Scalable Deep Bayesian Optimization for Biological Sequence Design

Title: Scalable Deep Bayesian Optimization for Biological Sequence Design (via Zoom)

Abstract: Bayesian optimization is a framework that leverages the ability of Gaussian processes to quantify uncertainty in order to efficiently solve black-box optimization problems. For many years, much work in this area has focused on relatively low dimensional continuous optimization problems where the objective function is highly expensive to evaluate, and is limited to a few hundred evaluations at most. In this talk, I’ll discuss the application of Bayesian optimization to a radically different problem setting: the design of biological sequences like antibodies and mRNA molecules. In these settings, scientists may have access to vast libraries of known compound properties, and the objective functions are structured, discrete and high dimensional. By uniting recent work on deep representation learning for molecules, scalable Gaussian processes, and high dimensional black-box optimization, we are able to achieve up to a 20x performance improvement over state of the art on several of the most popular benchmarks for molecule design, and even find large sets of diverse molecules that all achieve high reward.

Bio: Jacob Gardner is an assistant professor in the Computer and Information Science department at the University of Pennsylvania.
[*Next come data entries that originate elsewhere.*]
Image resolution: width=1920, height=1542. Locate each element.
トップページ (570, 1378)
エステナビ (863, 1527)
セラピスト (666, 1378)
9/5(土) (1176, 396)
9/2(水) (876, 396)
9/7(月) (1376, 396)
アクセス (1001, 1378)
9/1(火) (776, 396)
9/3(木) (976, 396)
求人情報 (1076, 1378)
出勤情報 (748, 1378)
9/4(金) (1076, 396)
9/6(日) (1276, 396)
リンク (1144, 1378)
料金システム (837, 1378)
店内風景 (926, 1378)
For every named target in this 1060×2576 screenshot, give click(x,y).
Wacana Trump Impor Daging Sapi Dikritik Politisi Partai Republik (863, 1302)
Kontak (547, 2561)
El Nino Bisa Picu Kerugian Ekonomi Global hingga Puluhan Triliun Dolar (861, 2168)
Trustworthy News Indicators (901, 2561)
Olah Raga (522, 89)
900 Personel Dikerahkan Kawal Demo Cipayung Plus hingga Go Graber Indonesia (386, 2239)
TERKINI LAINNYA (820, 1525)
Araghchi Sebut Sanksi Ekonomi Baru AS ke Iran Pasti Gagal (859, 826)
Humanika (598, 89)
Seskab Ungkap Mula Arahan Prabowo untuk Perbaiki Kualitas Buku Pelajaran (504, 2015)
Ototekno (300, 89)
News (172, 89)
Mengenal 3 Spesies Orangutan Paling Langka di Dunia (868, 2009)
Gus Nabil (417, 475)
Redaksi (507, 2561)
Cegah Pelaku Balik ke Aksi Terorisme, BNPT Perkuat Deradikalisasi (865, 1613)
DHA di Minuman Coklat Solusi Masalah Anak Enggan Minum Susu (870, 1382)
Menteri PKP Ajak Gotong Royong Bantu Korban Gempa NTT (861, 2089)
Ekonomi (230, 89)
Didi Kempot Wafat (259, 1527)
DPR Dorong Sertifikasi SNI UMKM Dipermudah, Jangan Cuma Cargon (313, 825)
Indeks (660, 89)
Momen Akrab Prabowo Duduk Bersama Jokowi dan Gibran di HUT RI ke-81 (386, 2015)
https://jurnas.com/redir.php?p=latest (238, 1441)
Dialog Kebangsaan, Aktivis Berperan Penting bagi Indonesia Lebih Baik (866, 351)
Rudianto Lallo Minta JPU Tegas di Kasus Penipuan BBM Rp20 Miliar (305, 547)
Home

Before that, he was a research scientist at Uber AI Labs. He completed his PhD at Cornell University in 2018. His lab does research in machine learning, with a focus on scalable probabilistic machine learning methods, and the intersection of deep learning and Bayesian machine learning. Recently, he’s been interested in how machine learning techniques can be applied to large-scale, high dimensional optimization problems in the natural sciences. In 2022, he received an NSF CAREER award funding work on these kinds of optimization problems.